Pior seria sem o que se tem

Basta imaginar a passagem do ex-capitão por Brasília se ele tivesse um partido majoritário no Congresso

O sistema político brasileiro não é visto com bons olhos pela imensa maioria dos acadêmicos e dos jornalistas. Uns e outros buscam persuadir os leigos de que nada ou muito pouco presta no presidencialismo de coalizão, corolário de um sistema partidário notoriamente fragmentado. Em especial, investem contra a partilha de ministérios e cargos de primeiro escalão, vital para a formação da base governista no Congresso, e a política de liberação de recursos para emendas parlamentares, que azeita a aprovação de projetos de interesse do governo.

Muitos julgam ainda excessivo o poder dos governadores em assuntos nacionais. E se dizem preocupados com a judicialização das disputas políticas e o protagonismo das instituições judiciais, particularmente do STF (Supremo Tribunal Federal) e do TSE (Tribunal Superior Eleitoral).

Para os críticos, esse sistema emperra decisões; baseia-se em caro toma-lá, dá-cá; dificulta a adoção de reformas importantes; e multiplica as oportunidades para a apropriação indevida de recursos públicos —a velha e onipresente corrupção.

Talvez seja hora de contrapor às críticas as vantagens de um sistema que impede a concentração excessiva de poder no Executivo, bem como o governo de um único partido majoritário. Em consequência, obriga à negociação entre interesses diversos, à busca de consensos e, nesse processo, favorece soluções moderadas. Por último, o mais importante: o seu papel como dique de contenção a arroubos de um mandatário com vocação autoritária.

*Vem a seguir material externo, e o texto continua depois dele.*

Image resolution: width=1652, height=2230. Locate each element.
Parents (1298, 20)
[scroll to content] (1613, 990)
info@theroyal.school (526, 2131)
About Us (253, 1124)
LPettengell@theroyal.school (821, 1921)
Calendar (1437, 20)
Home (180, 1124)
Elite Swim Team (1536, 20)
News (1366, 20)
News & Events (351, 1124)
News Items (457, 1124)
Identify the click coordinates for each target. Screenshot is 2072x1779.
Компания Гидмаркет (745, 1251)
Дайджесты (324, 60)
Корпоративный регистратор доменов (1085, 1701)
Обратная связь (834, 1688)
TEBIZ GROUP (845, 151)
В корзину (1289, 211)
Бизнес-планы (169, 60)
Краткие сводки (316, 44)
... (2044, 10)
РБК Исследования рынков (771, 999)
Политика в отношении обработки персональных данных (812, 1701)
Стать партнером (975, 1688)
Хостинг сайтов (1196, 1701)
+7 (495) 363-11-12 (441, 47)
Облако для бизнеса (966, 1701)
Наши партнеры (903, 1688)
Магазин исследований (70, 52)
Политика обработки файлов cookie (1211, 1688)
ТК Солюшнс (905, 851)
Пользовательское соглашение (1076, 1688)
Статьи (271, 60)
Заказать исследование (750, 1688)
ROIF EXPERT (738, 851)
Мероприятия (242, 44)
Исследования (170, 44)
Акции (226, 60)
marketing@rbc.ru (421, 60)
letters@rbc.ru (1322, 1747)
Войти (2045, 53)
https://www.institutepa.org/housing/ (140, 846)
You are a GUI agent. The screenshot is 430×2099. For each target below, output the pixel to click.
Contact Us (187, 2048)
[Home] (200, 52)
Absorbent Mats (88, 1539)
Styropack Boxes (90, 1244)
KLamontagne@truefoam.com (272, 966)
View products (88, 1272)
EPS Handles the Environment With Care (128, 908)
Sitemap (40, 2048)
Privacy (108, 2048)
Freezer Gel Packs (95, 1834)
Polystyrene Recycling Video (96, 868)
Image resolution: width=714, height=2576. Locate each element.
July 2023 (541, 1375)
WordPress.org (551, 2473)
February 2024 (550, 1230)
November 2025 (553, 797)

No passado recente, foram essas as instituições que impediram Bolsonaro de exercer seu despotismo, limitando o estrago de suas políticas destrutivas. Basta imaginar o que poderia ter sido a passagem do ex-capitão por Brasília, tivesse ele um partido majoritário no Congresso; a prerrogativa de indicar prepostos para administrar regiões sem autonomia frente ao governo central; e, por fim, contasse com um Judiciário subjugado.

É esse arranjo tido como mal-ajambrado, no qual a negociação política é tão crua quanto aberta, que tem permitido, pela busca de convergências, definir novas regras fiscais e a tão esperada Reforma Tributária. E mais do que permitir, requer um governo disposto e capaz de dialogar para chegar ao que a ministra dos Povos Indígenas, Sônia Guajajara, em recente entrevista ao jornal Valor, chamou de solução “meio-termo” ao tratar do controverso marco temporal para a demarcação das terras indígenas. Afinal, meio-termo, negociação, moderação, construção de consensos são alguns dos tantos nomes da política democrática. Antes assim.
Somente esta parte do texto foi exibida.